On 12.09.2016 02:47, David Holmes wrote:
> On 10/09/2016 6:55 AM, Coleen Phillimore wrote:
>> This change is fine because it matches the commented out assert in
>> create_from_str().   We should probably figure out what it would take to
>> check the characters coming in from JNI and decide whether we should do
>> this.  If not, it doesn't make sense to have commented out asserts.
>> But this is okay for jdk9.
> 
> Grumble, grumble ... both are bad. If the VM doesn't validate this bad UTF-8 then where does it go? And how does the generator of the bad UTF-8 get informed?

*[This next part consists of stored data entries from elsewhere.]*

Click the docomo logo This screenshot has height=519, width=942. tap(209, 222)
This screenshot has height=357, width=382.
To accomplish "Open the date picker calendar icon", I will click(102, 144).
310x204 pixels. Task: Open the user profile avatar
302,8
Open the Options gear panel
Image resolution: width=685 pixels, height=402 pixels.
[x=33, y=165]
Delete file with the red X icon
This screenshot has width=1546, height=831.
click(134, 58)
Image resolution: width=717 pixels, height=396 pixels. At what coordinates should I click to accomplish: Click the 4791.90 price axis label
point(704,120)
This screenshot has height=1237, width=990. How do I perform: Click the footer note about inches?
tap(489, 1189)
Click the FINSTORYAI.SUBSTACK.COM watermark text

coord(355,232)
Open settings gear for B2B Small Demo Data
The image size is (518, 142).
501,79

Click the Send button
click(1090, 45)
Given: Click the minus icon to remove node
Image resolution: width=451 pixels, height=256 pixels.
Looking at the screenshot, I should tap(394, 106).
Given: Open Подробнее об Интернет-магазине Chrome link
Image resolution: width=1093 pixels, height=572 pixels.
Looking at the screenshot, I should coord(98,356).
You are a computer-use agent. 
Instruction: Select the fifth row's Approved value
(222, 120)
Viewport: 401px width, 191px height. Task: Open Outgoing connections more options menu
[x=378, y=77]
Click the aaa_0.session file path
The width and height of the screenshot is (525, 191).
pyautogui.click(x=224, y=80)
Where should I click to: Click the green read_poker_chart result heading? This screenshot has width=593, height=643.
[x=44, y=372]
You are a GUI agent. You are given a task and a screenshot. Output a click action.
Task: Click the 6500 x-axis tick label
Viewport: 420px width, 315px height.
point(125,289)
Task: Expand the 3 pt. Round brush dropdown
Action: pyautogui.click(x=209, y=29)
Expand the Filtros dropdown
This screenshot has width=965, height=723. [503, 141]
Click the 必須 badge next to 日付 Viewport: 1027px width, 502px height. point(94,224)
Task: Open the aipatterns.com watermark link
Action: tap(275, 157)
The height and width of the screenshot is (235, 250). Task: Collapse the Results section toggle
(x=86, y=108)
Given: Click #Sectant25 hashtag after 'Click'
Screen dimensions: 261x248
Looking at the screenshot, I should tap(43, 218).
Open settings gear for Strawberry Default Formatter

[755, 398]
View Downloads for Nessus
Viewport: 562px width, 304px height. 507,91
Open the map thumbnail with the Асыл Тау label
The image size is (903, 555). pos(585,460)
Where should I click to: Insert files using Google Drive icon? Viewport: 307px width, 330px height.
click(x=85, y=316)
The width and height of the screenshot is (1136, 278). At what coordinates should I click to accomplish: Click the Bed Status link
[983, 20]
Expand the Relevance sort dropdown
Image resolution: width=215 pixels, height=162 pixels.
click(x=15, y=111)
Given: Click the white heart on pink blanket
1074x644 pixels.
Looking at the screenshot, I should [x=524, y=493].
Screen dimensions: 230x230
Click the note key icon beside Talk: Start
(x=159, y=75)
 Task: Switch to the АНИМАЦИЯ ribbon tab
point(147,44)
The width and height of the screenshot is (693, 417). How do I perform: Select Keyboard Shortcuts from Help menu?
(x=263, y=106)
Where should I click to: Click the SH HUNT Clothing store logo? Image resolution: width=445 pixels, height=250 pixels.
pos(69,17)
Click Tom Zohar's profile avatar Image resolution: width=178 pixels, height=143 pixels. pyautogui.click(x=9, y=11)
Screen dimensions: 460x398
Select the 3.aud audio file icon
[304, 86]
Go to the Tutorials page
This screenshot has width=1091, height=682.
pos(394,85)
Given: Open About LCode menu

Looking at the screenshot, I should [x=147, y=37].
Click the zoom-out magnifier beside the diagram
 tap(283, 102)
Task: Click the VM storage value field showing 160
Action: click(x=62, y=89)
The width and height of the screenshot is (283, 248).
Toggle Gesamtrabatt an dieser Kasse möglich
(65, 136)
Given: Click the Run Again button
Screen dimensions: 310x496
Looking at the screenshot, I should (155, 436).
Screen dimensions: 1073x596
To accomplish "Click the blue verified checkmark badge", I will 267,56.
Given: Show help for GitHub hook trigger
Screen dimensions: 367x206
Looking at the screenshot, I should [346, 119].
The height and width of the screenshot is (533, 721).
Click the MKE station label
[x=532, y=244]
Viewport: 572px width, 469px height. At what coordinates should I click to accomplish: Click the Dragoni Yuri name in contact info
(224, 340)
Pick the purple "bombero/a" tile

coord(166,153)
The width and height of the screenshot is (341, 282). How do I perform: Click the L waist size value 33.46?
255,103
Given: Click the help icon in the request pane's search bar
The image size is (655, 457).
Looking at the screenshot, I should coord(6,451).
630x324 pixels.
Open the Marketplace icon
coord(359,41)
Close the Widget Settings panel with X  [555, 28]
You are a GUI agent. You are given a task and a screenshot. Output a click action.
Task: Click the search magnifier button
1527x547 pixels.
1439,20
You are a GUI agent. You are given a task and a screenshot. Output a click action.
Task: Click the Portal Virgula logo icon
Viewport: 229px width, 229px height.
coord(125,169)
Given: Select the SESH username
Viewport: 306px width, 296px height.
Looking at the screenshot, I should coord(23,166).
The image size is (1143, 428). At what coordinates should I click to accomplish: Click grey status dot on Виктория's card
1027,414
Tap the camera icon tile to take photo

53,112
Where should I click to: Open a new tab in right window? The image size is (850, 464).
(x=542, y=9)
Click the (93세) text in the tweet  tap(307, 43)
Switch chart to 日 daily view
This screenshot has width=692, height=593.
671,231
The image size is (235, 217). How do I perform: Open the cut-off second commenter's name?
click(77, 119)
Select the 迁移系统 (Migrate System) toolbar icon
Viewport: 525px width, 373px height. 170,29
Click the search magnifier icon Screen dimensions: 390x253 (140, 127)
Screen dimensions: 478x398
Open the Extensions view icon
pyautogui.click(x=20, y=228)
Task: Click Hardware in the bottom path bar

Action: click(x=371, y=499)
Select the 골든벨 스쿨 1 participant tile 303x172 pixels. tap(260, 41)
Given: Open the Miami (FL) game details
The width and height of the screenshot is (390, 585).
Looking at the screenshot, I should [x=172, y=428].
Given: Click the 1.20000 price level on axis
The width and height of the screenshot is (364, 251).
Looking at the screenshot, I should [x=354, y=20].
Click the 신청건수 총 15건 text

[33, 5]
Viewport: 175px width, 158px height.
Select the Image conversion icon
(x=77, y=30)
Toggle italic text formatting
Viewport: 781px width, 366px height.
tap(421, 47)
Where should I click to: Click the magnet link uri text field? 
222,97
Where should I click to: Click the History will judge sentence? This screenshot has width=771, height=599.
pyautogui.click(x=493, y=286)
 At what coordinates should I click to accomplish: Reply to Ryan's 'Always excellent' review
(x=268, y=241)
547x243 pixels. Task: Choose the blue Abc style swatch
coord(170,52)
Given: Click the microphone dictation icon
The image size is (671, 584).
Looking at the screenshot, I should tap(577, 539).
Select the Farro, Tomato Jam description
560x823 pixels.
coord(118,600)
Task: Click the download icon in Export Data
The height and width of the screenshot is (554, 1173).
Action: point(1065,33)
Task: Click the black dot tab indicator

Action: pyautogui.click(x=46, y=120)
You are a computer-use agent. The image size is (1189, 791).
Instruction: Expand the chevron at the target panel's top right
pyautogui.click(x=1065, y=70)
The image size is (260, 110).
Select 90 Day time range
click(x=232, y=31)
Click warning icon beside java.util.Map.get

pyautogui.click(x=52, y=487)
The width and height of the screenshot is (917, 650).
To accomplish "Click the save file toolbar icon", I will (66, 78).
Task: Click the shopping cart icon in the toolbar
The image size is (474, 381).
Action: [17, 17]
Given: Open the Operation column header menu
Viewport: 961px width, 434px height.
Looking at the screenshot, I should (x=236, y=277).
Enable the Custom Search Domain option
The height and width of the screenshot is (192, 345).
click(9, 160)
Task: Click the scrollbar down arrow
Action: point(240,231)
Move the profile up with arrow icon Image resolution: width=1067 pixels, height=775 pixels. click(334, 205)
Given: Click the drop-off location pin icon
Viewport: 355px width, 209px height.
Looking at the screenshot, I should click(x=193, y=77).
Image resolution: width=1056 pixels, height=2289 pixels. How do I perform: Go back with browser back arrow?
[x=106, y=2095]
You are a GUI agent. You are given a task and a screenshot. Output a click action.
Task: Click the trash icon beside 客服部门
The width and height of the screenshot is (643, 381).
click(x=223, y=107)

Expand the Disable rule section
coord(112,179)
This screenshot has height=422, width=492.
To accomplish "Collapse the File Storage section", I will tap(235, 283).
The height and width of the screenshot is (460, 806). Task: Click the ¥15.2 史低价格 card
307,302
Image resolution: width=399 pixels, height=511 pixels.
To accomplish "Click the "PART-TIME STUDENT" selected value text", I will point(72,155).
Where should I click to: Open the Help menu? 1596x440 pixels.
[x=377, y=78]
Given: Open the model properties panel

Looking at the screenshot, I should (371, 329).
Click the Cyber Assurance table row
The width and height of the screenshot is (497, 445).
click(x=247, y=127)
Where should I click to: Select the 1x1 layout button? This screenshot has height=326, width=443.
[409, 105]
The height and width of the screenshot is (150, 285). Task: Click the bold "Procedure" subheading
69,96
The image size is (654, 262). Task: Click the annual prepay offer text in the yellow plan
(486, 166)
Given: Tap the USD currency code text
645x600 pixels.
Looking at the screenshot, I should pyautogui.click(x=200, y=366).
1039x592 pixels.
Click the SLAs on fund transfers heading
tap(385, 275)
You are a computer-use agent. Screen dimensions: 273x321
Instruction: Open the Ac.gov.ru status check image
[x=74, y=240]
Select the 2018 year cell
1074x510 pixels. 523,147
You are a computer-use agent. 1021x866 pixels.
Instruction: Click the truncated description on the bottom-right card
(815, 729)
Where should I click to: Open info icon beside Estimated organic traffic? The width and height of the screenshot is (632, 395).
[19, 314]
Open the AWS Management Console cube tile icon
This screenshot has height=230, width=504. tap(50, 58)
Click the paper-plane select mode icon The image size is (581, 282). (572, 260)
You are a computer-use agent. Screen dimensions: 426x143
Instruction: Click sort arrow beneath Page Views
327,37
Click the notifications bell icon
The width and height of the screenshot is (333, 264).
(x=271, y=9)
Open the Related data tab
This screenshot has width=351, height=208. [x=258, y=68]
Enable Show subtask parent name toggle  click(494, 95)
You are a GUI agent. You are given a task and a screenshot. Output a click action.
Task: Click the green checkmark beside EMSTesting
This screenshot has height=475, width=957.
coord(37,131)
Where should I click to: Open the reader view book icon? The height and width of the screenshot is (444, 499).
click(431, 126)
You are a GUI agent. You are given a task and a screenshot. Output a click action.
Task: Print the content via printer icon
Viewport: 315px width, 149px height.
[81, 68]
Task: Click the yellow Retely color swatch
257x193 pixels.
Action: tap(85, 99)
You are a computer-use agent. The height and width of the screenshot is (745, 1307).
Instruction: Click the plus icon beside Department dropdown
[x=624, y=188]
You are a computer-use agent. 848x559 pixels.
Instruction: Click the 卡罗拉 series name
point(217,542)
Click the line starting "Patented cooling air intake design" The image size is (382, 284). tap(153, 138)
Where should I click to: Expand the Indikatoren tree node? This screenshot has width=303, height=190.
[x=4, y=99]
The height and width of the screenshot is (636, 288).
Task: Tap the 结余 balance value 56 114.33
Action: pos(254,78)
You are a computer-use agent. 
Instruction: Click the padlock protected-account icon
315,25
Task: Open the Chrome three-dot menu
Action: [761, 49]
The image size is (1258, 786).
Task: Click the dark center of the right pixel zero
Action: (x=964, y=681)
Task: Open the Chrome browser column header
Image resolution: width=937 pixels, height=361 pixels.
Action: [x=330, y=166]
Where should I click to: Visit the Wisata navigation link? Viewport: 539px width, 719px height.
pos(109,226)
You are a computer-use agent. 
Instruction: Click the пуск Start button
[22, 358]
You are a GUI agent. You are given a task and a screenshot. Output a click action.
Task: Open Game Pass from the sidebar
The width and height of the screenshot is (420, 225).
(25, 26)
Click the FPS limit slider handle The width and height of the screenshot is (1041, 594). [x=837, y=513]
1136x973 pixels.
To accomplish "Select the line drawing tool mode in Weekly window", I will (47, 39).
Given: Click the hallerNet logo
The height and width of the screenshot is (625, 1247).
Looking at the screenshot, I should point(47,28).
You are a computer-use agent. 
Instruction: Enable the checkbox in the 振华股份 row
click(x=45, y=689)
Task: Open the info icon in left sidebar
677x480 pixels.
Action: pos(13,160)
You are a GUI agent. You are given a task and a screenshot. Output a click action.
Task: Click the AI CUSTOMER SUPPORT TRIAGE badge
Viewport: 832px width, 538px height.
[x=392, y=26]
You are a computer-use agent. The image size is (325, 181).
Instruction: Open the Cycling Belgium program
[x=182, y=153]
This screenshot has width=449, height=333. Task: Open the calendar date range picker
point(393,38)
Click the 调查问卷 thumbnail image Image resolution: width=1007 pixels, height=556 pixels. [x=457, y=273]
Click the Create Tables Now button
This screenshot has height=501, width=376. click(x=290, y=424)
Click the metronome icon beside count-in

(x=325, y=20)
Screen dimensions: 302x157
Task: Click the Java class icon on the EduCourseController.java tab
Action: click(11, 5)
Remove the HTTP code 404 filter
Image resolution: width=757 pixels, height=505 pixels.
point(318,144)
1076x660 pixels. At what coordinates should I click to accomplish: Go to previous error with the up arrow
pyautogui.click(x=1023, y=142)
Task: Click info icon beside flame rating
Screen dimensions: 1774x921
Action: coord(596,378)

An assert may be too drastic but can we throw an exception (InternalError?) ?
> 
> David
> 
>> Thanks,
>> Coleen
>>
>>
>> On 9/9/16 8:42 AM, Tobias Hartmann wrote:
>>> Hi,
>>>
>>> please review the following patch:
>>> https://bugs.openjdk.java.net/browse/JDK-8164561
>>> http://cr.openjdk.java.net/~thartmann/8164561/webrev.00/
>>>
>>> The verification code in java_lang_String::create_from_symbol() that
>>> was added by Compact Strings fails because the input symbol does not
>>> contain valid UTF8. The problem is that a JCK JNI test passes an
>>> invalid UTF8 string as class name to the JNI method "FindClass". In
>>> fact, the string contains garbage from reading past array boundaries
>>> because of a bug in the test [1]. The JNI spec [2] states that 'name'
>>> should be "a fully-qualified class name (that is, a package name,
>>> delimited by “/”, followed by the class name). If the name begins with
>>> “[“ (the array signature character), it returns an array class. The
>>> string is encoded in modified UTF-8".
>>>
>>> I nevertheless think that we should not crash in the case of an
>>> invalid UTF8 string and therefore disabled the verification code with
>>> a comment. We did the same for java_lang_String::create_from_str() [3].
>>>
>>> Tested with failing JCK test and JPRT (running).
>>>
>>> Thanks,
>>> Tobias
>>>
>>> [1] https://bugs.openjdk.java.net/browse/JCK-7307244
>>> [2]
>>> https://docs.oracle.com/javase/8/docs/technotes/guides/jni/spec/functions.html#FindClass
>>>
>>> [3]
>>> http://hg.openjdk.java.net/jdk9/hs/hotspot/file/d060826d0911/src/share/vm/classfile/javaClasses.cpp#l274
>>>
>>